31 octobre 1919 - 31 octobre 2019
31 octobre 2019
«Ils ont tué le caco», jubilaient certains, tandis que d’autres pleuraient amèrement l’assassinat de Charlemagne Péralte, l’icône nationale, la figure emblématique de la résistance active contre la première occupation du territoire haïtien par le corps des marines des Etats -Unis . 31 octobre 1919, il y a cent ans, ils ont vaincu celui qui «par monts et par vaux, prêcha la guerre sainte contre les blancs dans tout le pays caco», dans le pays de l’Empereur Jean Jacques Dessalines, pourtant, divisé sur les raisons et l’opportunité de ce débarquement sur le sol national.
Troubles sociopolitiques, succession de gouvernement provisoire, ces faits ont été évoqués pour justifier que «les Blancs débarquent», protégeant leurs intérêts politiques, stratégiques et surtout matériels, dans ce qu’ils considèrent comme leur «back yard». Un débarquement qui, au final, n’aura signifié : avantages pour certains apatrides, accrochés aux privilèges indus de classes, aux vanités et superfluités terrestres, et, profanation, pour d’autres irréductibles, tels Pierre Sully , Charlemagne Péralte, Benoit Batraville, attachés aux nobles idéaux de dignité, de grandeur de l’acte originel - la révolte des africains réduits en esclavage - qui a renversé un systeme de production de richesse mondial et ramener la troisième planète plus proche du soleil à la dimension humaine.
On ne peut faire mieux que le célèbre historien, Roger Gaillard, qui a consacré plusieurs tomes à cette période troublante de la vie nationale. «Premier écrasement du cacoïsme», «Hinche mise en croix», «Charlemagne Péralte le caco», ces ouvrages, publiés sous la rubrique : «Les Blancs débarquent», situent, en particulier, les faits qui ont marqué la révolte conduite par le caco, soldat au service d'une cause , contre la souillure faite à l’honneur et à la dignité du peuple haïtien. Les citations, faites en quatrième de couverture de ces ouvrages, sont significatives et peuvent faire, aujourd’hui, l’objet de réflexions sur la situation sociopolitique actuelle du pays. «Les beaux chemins sont un bien et un très grand bien ; mais la corvée est un mal et un très grand mal». «Quand donc serons-nous de vrais Haïtiens ? Est-ce seulement quand nous aurons cessé de l’être».

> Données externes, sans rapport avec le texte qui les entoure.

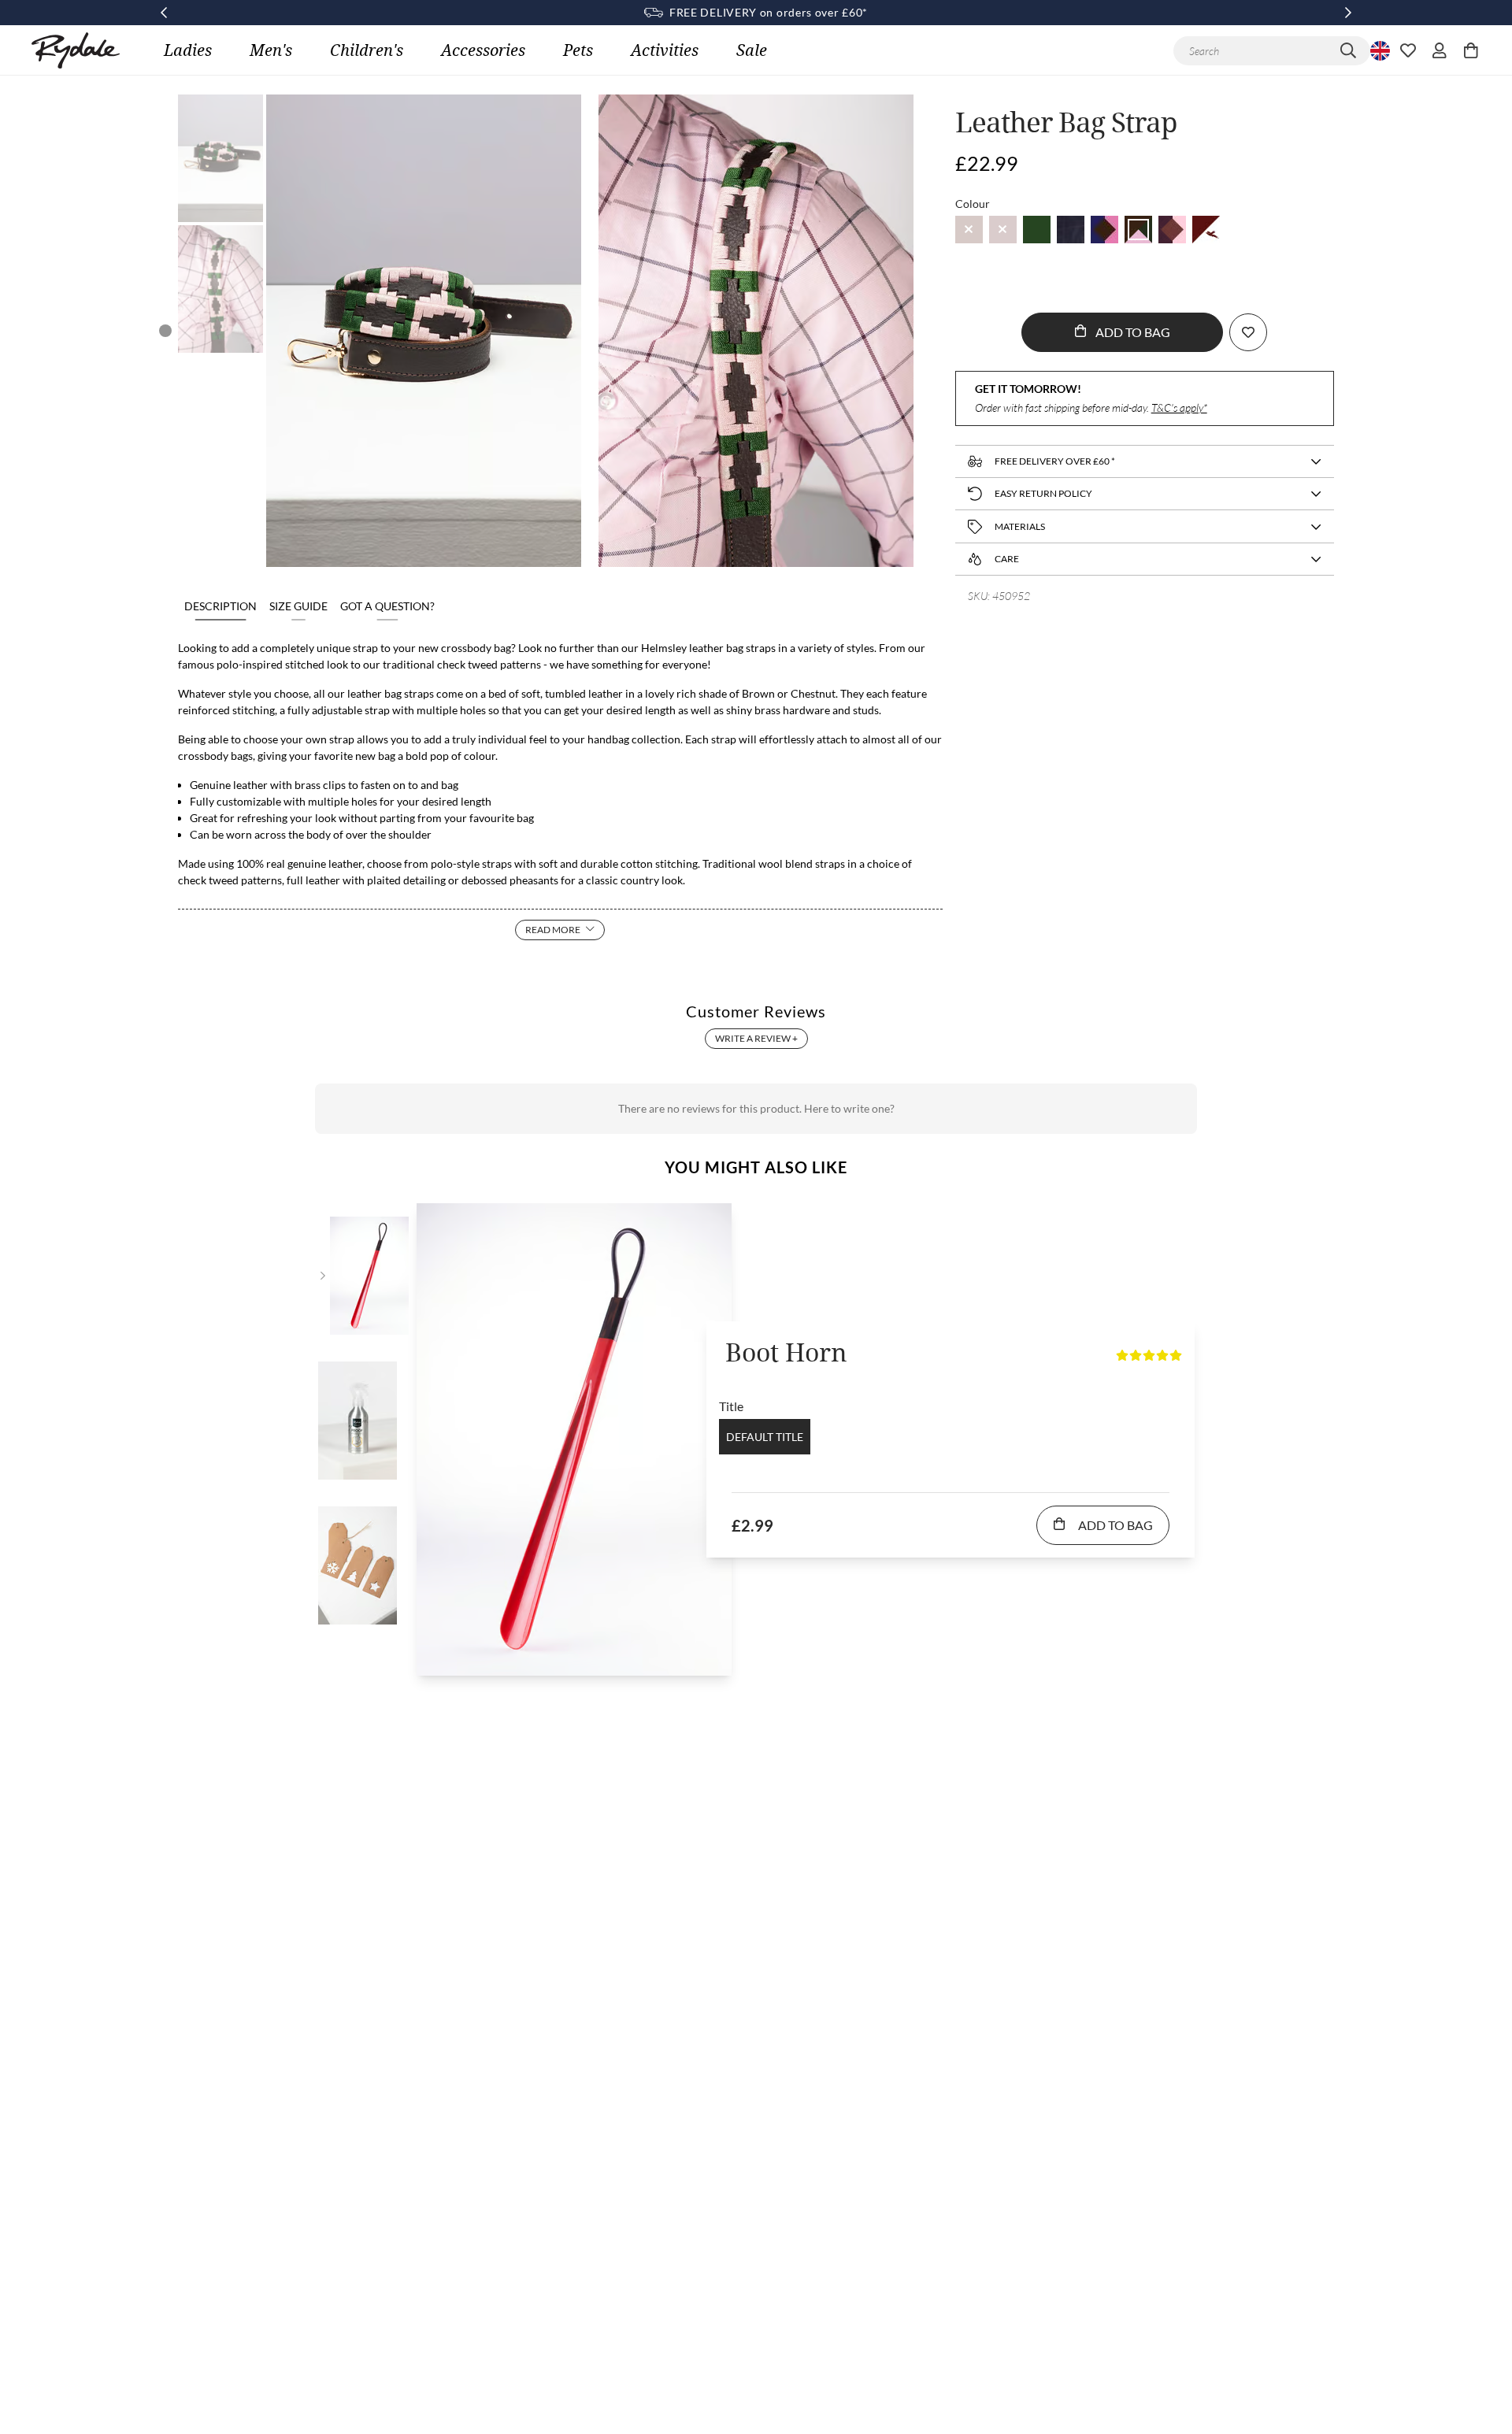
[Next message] (1348, 12)
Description (220, 606)
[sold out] (969, 229)
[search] (1348, 50)
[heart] (1408, 50)
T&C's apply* (1179, 407)
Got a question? (387, 606)
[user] (1439, 50)
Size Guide (298, 606)
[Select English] (1378, 50)
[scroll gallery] (165, 330)
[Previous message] (163, 12)
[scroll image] (220, 158)
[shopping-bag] (1471, 50)
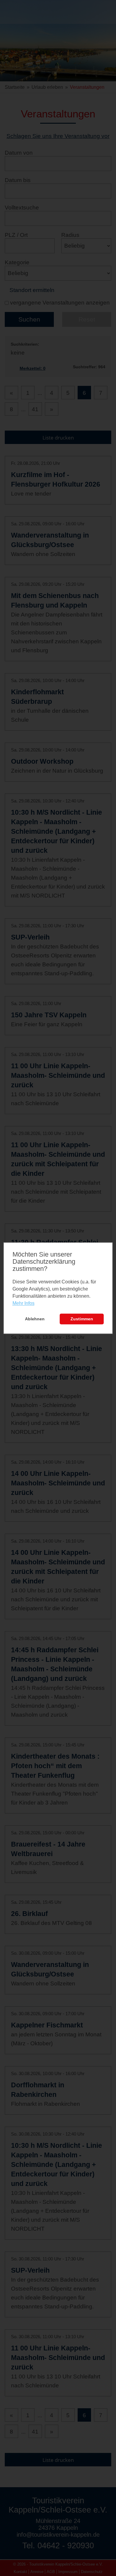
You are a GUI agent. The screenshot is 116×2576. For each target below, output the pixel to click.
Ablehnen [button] (35, 1319)
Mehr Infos (23, 1303)
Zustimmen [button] (81, 1319)
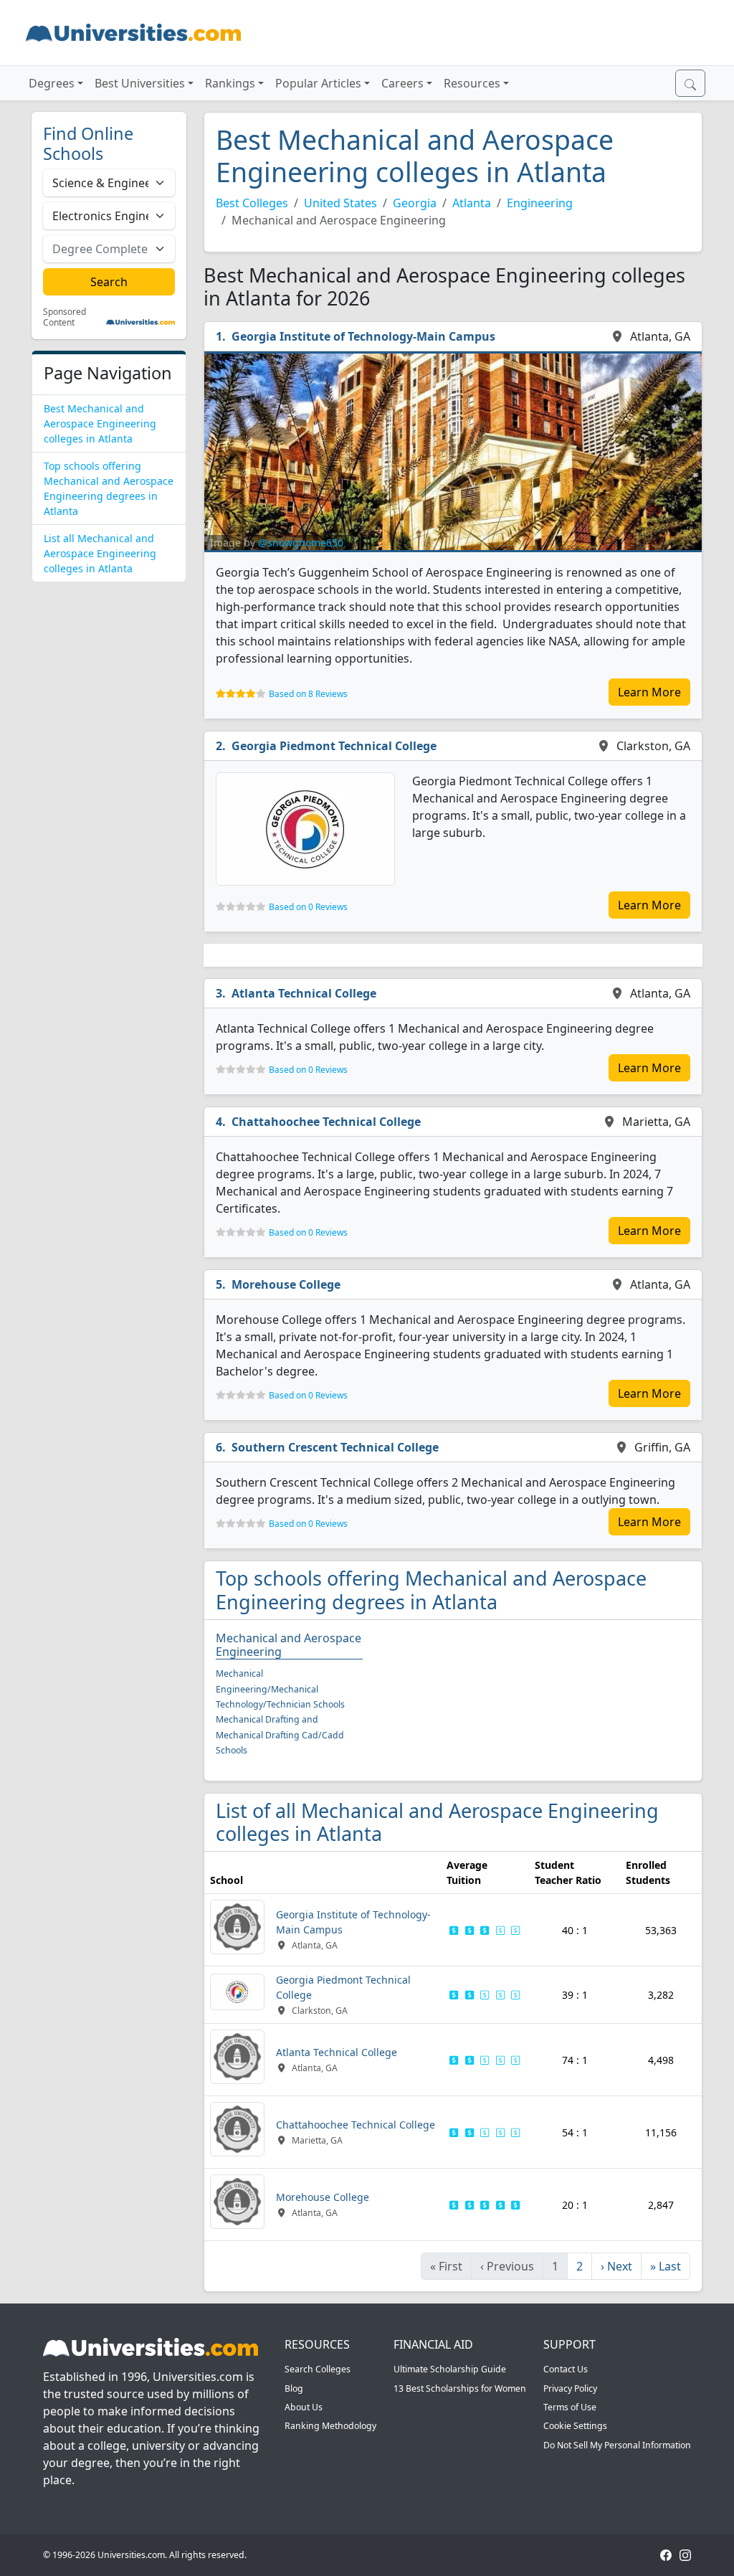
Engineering (540, 203)
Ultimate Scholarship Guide (450, 2369)
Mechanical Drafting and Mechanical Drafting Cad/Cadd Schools (280, 1734)
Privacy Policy (570, 2388)
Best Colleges (252, 203)
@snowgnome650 (300, 542)
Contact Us (565, 2369)
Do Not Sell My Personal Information (617, 2445)
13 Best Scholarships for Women (460, 2388)
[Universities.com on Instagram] (685, 2555)
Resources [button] (472, 83)
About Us (304, 2407)
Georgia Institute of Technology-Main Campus (363, 336)
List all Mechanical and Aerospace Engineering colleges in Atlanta (100, 553)
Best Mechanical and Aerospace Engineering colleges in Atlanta (100, 423)
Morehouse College (286, 1284)
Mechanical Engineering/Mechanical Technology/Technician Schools (280, 1688)
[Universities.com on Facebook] (666, 2555)
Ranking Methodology (330, 2426)
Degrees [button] (52, 83)
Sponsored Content (64, 317)
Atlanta (471, 203)
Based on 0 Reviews (308, 907)
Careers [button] (402, 83)
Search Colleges (318, 2369)
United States (340, 203)
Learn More (649, 692)
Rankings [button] (230, 83)
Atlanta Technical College (304, 993)
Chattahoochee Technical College (326, 1122)
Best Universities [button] (140, 83)
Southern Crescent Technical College (335, 1447)
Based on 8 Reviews (308, 694)
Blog (294, 2388)
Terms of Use (569, 2407)
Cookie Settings (575, 2426)
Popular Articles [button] (318, 83)
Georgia (415, 203)
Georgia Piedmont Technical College (334, 746)
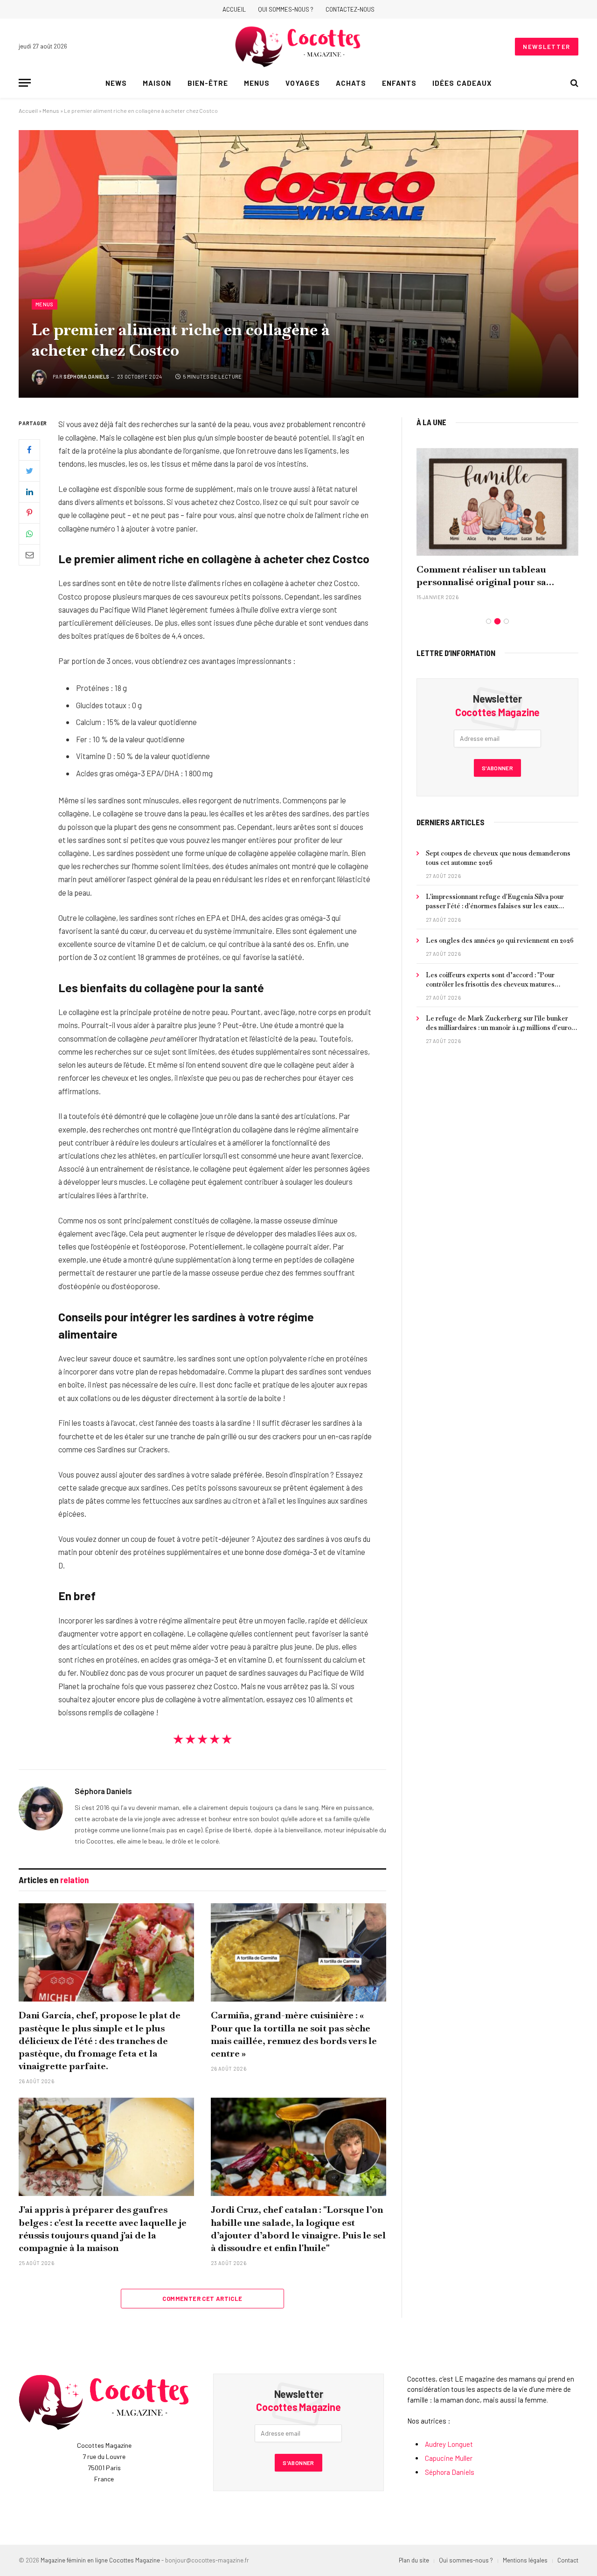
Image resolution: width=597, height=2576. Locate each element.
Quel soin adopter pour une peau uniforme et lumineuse (489, 575)
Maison (157, 83)
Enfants (399, 83)
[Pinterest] (29, 513)
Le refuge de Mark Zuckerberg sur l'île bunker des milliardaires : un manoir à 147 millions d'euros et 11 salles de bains (500, 1023)
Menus (257, 83)
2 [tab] (497, 621)
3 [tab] (506, 621)
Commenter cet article (202, 2298)
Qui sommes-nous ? (285, 9)
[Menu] (25, 82)
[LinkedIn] (29, 492)
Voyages (302, 83)
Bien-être (207, 83)
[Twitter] (29, 471)
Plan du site (414, 2560)
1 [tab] (488, 621)
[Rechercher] (573, 82)
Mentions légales (525, 2560)
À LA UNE (431, 422)
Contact (567, 2560)
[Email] (29, 555)
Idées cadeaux (462, 83)
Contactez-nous (350, 9)
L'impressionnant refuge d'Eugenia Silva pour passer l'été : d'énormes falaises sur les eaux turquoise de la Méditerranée (495, 901)
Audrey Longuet (449, 2444)
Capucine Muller (448, 2458)
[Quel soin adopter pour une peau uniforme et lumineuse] (497, 502)
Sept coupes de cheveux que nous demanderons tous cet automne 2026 (498, 858)
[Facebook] (29, 450)
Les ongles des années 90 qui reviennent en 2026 (500, 940)
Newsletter (546, 46)
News (116, 83)
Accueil (234, 9)
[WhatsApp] (29, 534)
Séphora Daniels (86, 376)
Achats (351, 83)
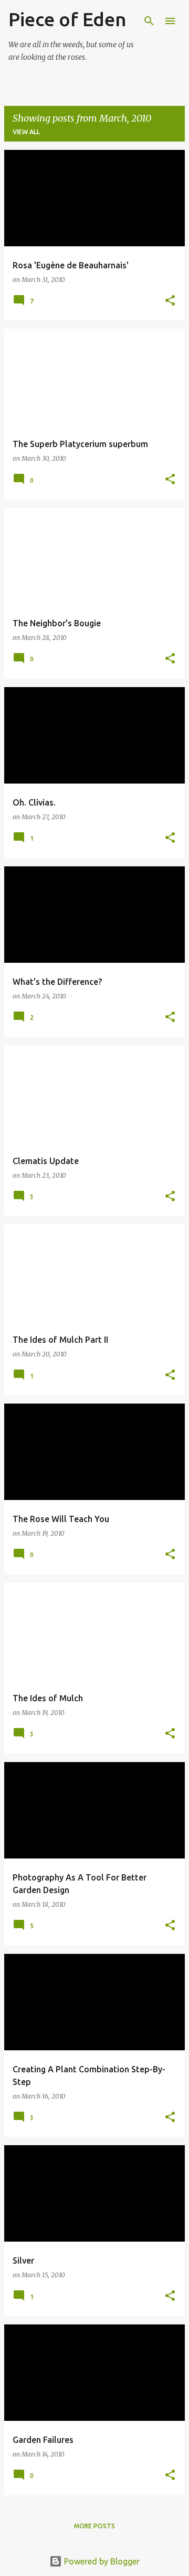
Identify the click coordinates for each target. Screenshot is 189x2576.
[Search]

Il y a cent ans, les blancs ont tué le caco Charlemagne Péralte, qui a été révulsé, révolté par les criantes contradictions sociales ; d’un côté, les opportunités offertes à la classe possédante composée de mulâtres et aux privilégiés du système sociopolitique, de l’autre, la corvée et les maltraitances, dont ont été victimes, les masses défavorisées, noires et paysannes. À peu près, les mêmes contradictions qui ont été l’objet de l’assassinat crapuleux du père-fondateur de la patrie, Jean jacques Dessalines, perpétré, 115 ans au paravent, par ceux qui voulaient jouir de tous les droits et privilèges. Au détriment de «ceux dont les pères sont restés en Afrique…».
À partir d’une analyse comparée de ces périodes de notre histoire, le RDNP, Rassemblement des démocrates, nationaux, progressistes, veut faire un rapprochement entre les causes, effets, circonstances des évènements, responsables de nos malheurs séculaires. Il y a 203 ans, pour s’être opposés à une juste et équitable répartition des richesses du pays, avec les personnes réduites en esclavage, des affranchis ou anciens libres ont basculé le pays dans une instabilité politique chronique, résultante de leur infamie, de leur infidélité, de leur parjure, de leur parricide. Laquelle instabilité a servi, plus d’un siècle après, de prétexte à l’intervention américaine, exacerbant - avec le même relent discriminatoire, raciste, inique - les contradictions sociales qui ont été le mobile des actions héroïques de guérilla du caco Péralte. Il y a donc des leçons et conclusions simples à tirer : ce pays risque, au rythme des bouleversements politiques périodiques, l’effondrement total, tant qu’il ne se rachète pas de cette parricide, tant qu’il n’effectue pas son orientation politique vers les idéaux de liberté, d’égalité et de fraternité, dans l’union qui doit faire la force de l’État-Nation.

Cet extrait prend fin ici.